The Sonos Play:3 uses three drivers, each with its own digital amplifier. There are two 3in mid-range speakers and a single tweeter sitting between its two bigger brothers. There’s no dedicated subwoofer, just a passive radiator on the back to help improve the bass response.
iPod docks of this size and price will often offer decent audio quality, but tend to struggle at higher volume, as we saw in the JBL On Air Airplay dock. The Sonos Play:3 performs well above the average here, supplying a genuinely surprisingly amount of well-controlled bass, even as the volume is increased to levels that would start to cause distortion in rivals. While the dual drivers do start to sound a tiny bit strained at around 80 percent volume, they cope incredibly well, far exceeding our expectations. It can handle the incredibly low-frequency blasts of dubstep music in a clear and even way, where most units of this size simply can’t.

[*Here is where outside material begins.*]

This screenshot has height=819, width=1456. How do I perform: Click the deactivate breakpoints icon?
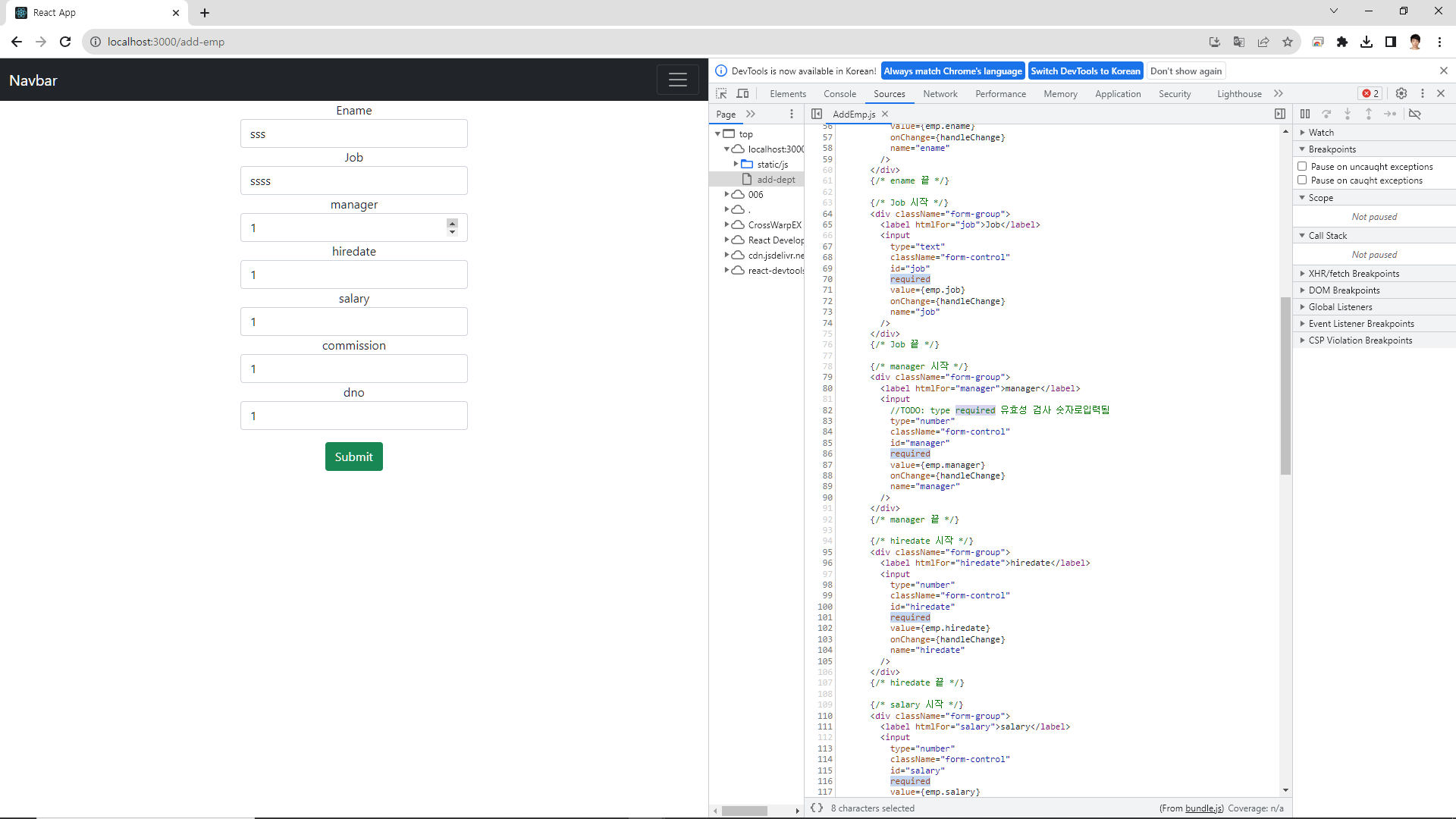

Sound is still definitely positional – the Play:3 can produce serious volume, but it’s not hard to pinpoint where the sound’s coming from compared with the larger Play:5. This ensures it can’t replace a full hi-fi on its own, but Sonos has a solution for that too.
Two Play:3 units can be paired together, each taking on one side of the stereo channel. When setup like this, bass response is further improved and the scale of output increases hugely. Use each of the devices like a bookshelf speaker in a 2.0 stereo and you have a formidable setup capable of filling rooms much better than a B&W Zeppelin Air could hope to. Of course that involves another £259 investment, but is worth considering if you want an alternative to one of the top-end £500 iPhone docks like the Zeppelin or Arcam rCube.
The sound signature is definitely on the warm, bassy side, but you are given some minor control over it within the iPhone app. A Music Equilization submenu lets you tweak the bass, treble and balance, and turn the Loudness mode on and off. The two frequency sliders only have a subtle effect on the sound – Sonos doesn’t give you the opportunity to ruin the sound quality here, but the Loudness option makes quite an impact. Primarily, it increases bass output to help the Play:3 maintain a decent sense of scale at higher volumes in spite of its fairly small-sized drivers. It can make the box sound a little bass-heavy, but this can then be tamed a little with the bass slider.
We’ve reviewed quite a few £200-350 docks over the last year, including the Teac SR-100i and JBL On Air. Although the Sonos Play:3 isn’t a dock as such, these are the kind of devices it has to compete with. And compete it does. With no distortion to be heard, plenty of power to draw on and superb software at its core, this is a brilliant box – as long as you can live without a physical dock to slap your aging iPod Classic into. The Play:5 makes a very attractive alternative at just £80 more, but if you need something smaller you can’t go wrong here.
Sonos’s brilliant streaming solutions are now available at an affordable price. The Play:3 sounds great, gives you access to a dazzling array of content and can be controlled completely with an Android smartphone or iPhone. Even if you have no intention of buying more than one box, that this effortlessly beats most small iPod docks in the sound department makes the Play:3 a champ.